VORA’s innovative character can be summarised as temporality, co-creation and digital fabrication.
First and foremost, VORA’s innovative character lies in positing temporality to achieve citizen engagement and community building. VORA proposes adding temporary space design to the already existing urban planning and city-making formats. We strongly believe that in the current situation of global emergencies, including health (e.g., COVID), environmental (e.g., climate) and social (e.g., refugees) challenges, cities need to use time-based strategies to achieve the level of resilience and sustainability we all need to meet UN SDG11 (Make cities inclusive, safe, resilient and sustainable).
VORA’s innovative character also appears in the progressive and open-ended co-creation process through which it was conceived. VORA explores inclusive design processes that foster the integration of expert/end user/stakeholder points of view and decision-making capacities. Well beyond conventional participatory processes based on consensus, the project is built around a collaborative approach developed through specifically designed methodologies that allow for actively working with positive dissent to enrich design solutions and ensure their feasibility and applicability.
Finally, VORA’s innovative character is clearly displayed in the use of digital fabrication techniques. Some years ago, digital manufacturing was a visionary’s dream but today is a solidly established reality, as the hundreds of fab labs spread across Europe testify. Fab labs work towards democratising access to technology by offering access to shared infrastructures, machinery and communities of practice. Actively using this network is an innovative way to consolidate distributed production, on-demand manufacturing, local citizen engagement and capacity building. This novel mode of production helps streamline and give full traceability to construction processes, thus paving the path to sustainable construction.
Please provide clear documentation, communication of methodology and principles in this context.
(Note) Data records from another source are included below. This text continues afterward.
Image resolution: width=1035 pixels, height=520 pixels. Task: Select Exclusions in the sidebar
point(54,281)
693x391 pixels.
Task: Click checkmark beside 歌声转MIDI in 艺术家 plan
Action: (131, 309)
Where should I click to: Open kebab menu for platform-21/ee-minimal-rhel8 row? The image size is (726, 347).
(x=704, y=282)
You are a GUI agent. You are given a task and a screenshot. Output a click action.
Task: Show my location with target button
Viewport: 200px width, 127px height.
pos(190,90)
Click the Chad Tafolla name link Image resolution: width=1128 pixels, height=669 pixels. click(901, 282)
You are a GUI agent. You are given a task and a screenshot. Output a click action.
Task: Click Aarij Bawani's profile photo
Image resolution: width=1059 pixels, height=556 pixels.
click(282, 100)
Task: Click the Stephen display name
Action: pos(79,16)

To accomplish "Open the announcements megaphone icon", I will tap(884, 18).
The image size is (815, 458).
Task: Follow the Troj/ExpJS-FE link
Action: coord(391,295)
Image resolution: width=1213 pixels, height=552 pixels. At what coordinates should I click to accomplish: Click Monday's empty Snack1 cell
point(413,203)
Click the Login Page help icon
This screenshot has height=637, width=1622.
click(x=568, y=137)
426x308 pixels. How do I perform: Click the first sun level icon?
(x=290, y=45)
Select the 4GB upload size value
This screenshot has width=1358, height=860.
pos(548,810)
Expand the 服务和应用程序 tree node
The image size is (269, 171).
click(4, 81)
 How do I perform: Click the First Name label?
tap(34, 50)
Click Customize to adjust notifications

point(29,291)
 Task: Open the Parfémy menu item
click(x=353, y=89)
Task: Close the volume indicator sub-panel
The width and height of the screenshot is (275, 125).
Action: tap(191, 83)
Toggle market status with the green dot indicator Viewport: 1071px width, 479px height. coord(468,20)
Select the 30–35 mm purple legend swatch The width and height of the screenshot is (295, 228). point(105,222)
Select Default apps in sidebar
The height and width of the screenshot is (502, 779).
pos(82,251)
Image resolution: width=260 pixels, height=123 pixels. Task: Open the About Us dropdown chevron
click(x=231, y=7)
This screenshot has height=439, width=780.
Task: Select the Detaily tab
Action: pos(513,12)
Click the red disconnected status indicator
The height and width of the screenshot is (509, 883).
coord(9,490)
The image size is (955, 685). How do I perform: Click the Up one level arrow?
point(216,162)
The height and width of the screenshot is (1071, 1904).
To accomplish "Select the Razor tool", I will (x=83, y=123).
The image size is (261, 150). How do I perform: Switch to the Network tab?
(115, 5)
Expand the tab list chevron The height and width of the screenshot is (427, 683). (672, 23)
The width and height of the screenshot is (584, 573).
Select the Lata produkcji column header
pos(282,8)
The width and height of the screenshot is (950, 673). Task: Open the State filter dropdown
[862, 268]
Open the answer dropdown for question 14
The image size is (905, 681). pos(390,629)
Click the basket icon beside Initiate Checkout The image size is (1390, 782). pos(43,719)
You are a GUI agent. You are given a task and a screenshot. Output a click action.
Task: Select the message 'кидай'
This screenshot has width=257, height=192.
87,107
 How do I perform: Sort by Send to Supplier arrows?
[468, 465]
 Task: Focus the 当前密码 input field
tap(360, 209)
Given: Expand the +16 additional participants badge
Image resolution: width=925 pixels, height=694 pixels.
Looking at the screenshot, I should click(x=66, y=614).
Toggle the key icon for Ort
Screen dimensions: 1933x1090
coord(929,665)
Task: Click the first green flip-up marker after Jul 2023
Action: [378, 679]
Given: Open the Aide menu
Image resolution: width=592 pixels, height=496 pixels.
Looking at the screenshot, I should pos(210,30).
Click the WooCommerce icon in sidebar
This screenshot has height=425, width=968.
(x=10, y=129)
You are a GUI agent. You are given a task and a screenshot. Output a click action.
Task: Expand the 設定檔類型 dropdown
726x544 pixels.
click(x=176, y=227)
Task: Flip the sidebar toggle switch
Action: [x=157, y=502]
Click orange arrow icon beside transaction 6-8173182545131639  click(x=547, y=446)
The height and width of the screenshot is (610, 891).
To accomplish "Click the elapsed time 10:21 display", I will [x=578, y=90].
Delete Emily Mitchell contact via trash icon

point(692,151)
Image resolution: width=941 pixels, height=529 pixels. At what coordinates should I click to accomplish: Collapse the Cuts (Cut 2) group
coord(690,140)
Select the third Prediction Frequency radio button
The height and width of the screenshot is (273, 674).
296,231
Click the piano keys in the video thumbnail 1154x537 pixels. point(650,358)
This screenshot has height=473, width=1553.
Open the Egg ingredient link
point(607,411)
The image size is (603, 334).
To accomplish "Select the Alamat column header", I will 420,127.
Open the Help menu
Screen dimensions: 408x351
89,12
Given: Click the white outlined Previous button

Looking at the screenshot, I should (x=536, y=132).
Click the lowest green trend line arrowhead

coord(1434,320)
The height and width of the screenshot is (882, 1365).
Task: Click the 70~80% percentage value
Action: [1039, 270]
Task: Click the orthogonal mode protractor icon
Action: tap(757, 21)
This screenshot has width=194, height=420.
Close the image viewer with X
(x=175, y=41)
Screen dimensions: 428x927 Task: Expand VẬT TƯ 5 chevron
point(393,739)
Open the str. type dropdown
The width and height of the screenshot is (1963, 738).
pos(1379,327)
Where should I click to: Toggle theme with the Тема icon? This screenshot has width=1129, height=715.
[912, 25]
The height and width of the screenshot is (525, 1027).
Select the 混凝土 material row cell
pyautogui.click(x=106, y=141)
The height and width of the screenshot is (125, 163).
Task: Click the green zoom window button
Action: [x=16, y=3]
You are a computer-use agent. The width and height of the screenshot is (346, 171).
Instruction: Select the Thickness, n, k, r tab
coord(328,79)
VORA’s transferability can be summarised as open-source repository, capacity building and design certification.
The fact that VORA is already a publicly accessible design and free to use, as it is part of an open-source repository accessible through furnish.tech (https://drive.google.com/file/d/1-CWogUmSsbYeHHAAkwua9P-mqwx79ixy/view), clearly shows a potential for transferability to the general population—especially digital fabrication communities. In this case, what is freely transferred to any interested party are the results of the project, its formal configuration and its digital manufacturing files so anyone can reproduce it locally.
Another way to transfer VORA to other interested parties is through capacity-building initiatives, ideally integrated within European research programs. Both competitive and non-competitive formats may be used to transfer VORA’s learnings to interested parties, including but not limited to city councils, neighbourhood associations and community groups. Capacity building would expand the reach of the project well beyond VORA’s specific formal configuration and would allow for transfer not only of the design solution but of the techniques used to design it and produce it, its usability in actual urban situations and its strong community-building capacities.
Finally, VORA’s results can be transferred to industry through a process of certification that adapts the solution available in open source so that it meets the demands of regulatory boards and specific legal frameworks that may locally apply. Taking VORA’s prototype as a starting point, a potential knowledge transfer would be to develop a fully industrialised version of the product, officially certified and meeting all requirements of public administration so that it can be prescribed by urbanists, architects and designers in the configuration of public spaces across Europe and beyond.